Data diversity is an important step to improving health equity as data science applications continue to drive health care decisions.
Big data is used throughout the health care industry. Health systems, health insurance providers, pharmaceutical companies and government agencies use data to predict risk, advance drug discovery, guide treatment protocols, manage costs and allocate resources.
Data science applications like artificial intelligence and machine learning can improve health care delivery, patient outcome and make it more affordable. But if those algorithms use data that do not accurately represent an entire population, they can negatively impact underrepresented groups.
“… algorithms trained with gender-imbalanced data do worse at reading chest x-rays for an underrepresented gender, and researchers are already concerned that skin-cancer detection algorithms, many of which are trained primarily on light-skinned individuals, do worse at detecting skin cancer affecting darker skin.”
Using diverse data sets in health care is important to health equity. Healthcare Information Management Systems Society says that data sets that are at the heart of heath care must be based on a “. . . diverse range of race, gender or geography. . .” to be effective. But it is also important to increase the diversity of the people who are collecting that data and framing the problems it is intended to solve.
“The technologies we create using data tend to have the same biases of humans, because they are created by people,” says Fortune Mhlanga, dean of the School of Applied Computational Sciences.
From collecting and preparing data to implementing and testing a machine learning or artificial intelligence algorithm, data scientists are involved throughout the process. It is important to avoid bias each step along the way.
While that human element is often the cause of unintended biases, it also offers a solution.
“As far as human involvement goes, increasing the representation of Black data scientists can go a long way in avoiding bias,” says Mhlanga. “Only 3 percent of data scientists are Black. It is critical to educate more Black data scientists.”

**Records shown:**
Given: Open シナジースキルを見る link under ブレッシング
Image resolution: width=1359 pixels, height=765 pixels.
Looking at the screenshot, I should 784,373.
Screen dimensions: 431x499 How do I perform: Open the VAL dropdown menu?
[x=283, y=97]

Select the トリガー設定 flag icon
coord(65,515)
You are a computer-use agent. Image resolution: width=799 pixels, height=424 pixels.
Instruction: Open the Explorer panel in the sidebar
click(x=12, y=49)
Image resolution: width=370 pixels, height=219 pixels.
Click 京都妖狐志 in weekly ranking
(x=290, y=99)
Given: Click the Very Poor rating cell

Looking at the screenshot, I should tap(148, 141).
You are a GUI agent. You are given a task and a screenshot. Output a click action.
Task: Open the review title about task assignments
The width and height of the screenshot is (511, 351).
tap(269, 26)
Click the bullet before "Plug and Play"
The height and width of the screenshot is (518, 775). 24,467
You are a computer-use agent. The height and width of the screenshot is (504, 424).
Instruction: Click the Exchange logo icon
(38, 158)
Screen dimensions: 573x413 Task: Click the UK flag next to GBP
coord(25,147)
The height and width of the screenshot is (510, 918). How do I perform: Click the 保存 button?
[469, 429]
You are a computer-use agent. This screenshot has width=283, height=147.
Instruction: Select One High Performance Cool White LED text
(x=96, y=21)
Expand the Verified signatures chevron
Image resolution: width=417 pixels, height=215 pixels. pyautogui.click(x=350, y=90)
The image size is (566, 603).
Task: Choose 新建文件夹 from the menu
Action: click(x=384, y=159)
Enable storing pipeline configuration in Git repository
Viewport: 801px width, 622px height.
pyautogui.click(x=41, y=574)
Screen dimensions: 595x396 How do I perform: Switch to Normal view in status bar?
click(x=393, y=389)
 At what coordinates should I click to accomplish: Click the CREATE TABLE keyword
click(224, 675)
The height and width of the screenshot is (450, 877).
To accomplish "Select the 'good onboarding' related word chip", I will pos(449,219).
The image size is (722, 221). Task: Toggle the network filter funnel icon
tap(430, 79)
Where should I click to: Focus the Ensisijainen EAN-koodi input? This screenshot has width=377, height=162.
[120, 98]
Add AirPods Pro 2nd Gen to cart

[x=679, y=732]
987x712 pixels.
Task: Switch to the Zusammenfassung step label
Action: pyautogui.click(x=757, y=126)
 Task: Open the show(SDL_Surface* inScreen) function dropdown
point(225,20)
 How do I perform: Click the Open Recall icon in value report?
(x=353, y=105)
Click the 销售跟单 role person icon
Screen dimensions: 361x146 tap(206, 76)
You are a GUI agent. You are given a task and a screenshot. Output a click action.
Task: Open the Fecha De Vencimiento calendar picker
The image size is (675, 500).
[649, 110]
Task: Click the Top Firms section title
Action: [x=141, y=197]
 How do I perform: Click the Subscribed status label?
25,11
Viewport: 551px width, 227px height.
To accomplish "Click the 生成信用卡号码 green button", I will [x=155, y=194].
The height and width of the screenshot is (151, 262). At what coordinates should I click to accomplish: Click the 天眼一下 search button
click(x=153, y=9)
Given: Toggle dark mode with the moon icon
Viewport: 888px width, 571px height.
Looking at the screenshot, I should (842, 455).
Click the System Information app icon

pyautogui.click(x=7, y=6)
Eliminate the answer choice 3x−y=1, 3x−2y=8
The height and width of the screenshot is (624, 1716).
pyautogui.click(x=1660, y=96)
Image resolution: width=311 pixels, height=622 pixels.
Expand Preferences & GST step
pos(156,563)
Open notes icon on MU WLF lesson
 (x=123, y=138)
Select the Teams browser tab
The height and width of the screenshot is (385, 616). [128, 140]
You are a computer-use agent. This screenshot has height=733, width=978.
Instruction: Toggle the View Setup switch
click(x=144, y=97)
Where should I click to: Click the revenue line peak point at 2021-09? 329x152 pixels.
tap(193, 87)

**What you will do:**
1. In the text on data diversity in health care, what position does Fortune Mhlanga hold?
2. Carry on the text on data diversity in health care from its final sentence.

**Task responses:**
1. Dean of the School of Applied Computational Sciences.

2.
Creating a diverse data ecosystem
The School of Applied Computational Sciences is using the data from the Meharry Health System to develop a diverse data ecosystem that will live on Meharry Medical College’s campus. The data includes a significant amount of records from underrepresented groups and is essential to creating the School’s self-reliant and modern ecosystem that will support research applications.
“The goal is to make Meharry self-dependent and capable of integrating data from multiple and disparate sources such as electronic health records (EHR), in-silico biology, genomic technologies, medical devices, biosensors, social and environmental exposure, and financial data into Meharry’s own modern data science ecosystem,” says Ashutosh Singhal, medical research, development and strategy director.
This data set, powered by Meharry’s high-performance computing facility, will enable Meharry researchers to analyze health care big data through machine learning and artificial intelligence algorithms.
“Harnessing this data has tremendous potential at the macro,population-level health, as well as the micro, evidence-based precision medicine, level,” says Singhal.
An important objective with developing the diverse data ecosystem is to adapt it to common data model and standards to improve integration of clinical and observational data into biomedical science.
“Moving to the common data model enables us to participate in the national Clinical Research Network and help expedite the translation of research resources into knowledge, products and procedures to improve human health,” says Singhal.
“That also means our rich, dataset featuring underrepresented people can enhance other datasets that might otherwise be biased,” says Mhlanga.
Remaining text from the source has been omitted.